> What this task involves:
Rewrite the listing below as a numbered list without blank lines, and leave the pictures out.

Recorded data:
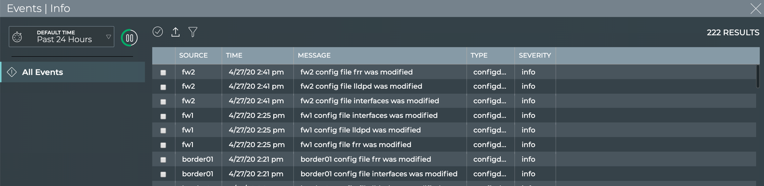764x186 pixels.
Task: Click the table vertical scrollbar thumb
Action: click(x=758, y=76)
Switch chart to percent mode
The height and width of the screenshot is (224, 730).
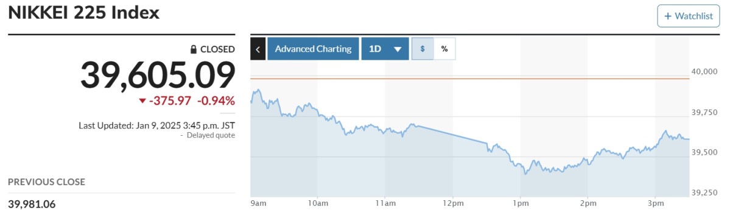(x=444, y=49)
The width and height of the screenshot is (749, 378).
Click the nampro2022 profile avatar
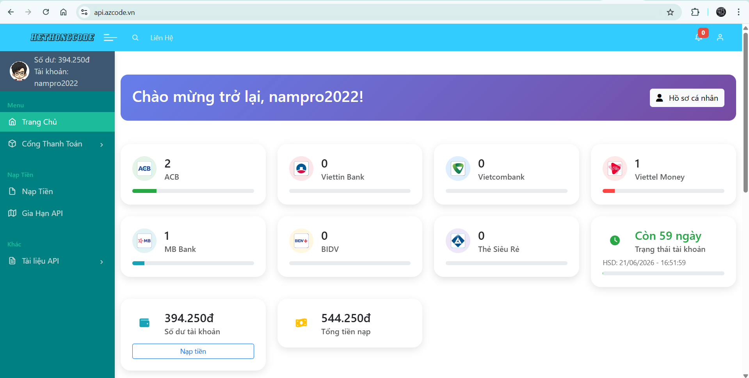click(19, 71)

> Task output:
1. 764x186 pixels.
2. Task: Click the table vertical scrollbar thumb
3. Action: click(x=758, y=76)
4. Switch chart to percent mode
5. The height and width of the screenshot is (224, 730).
6. (x=444, y=49)
7. The width and height of the screenshot is (749, 378).
8. Click the nampro2022 profile avatar
9. click(19, 71)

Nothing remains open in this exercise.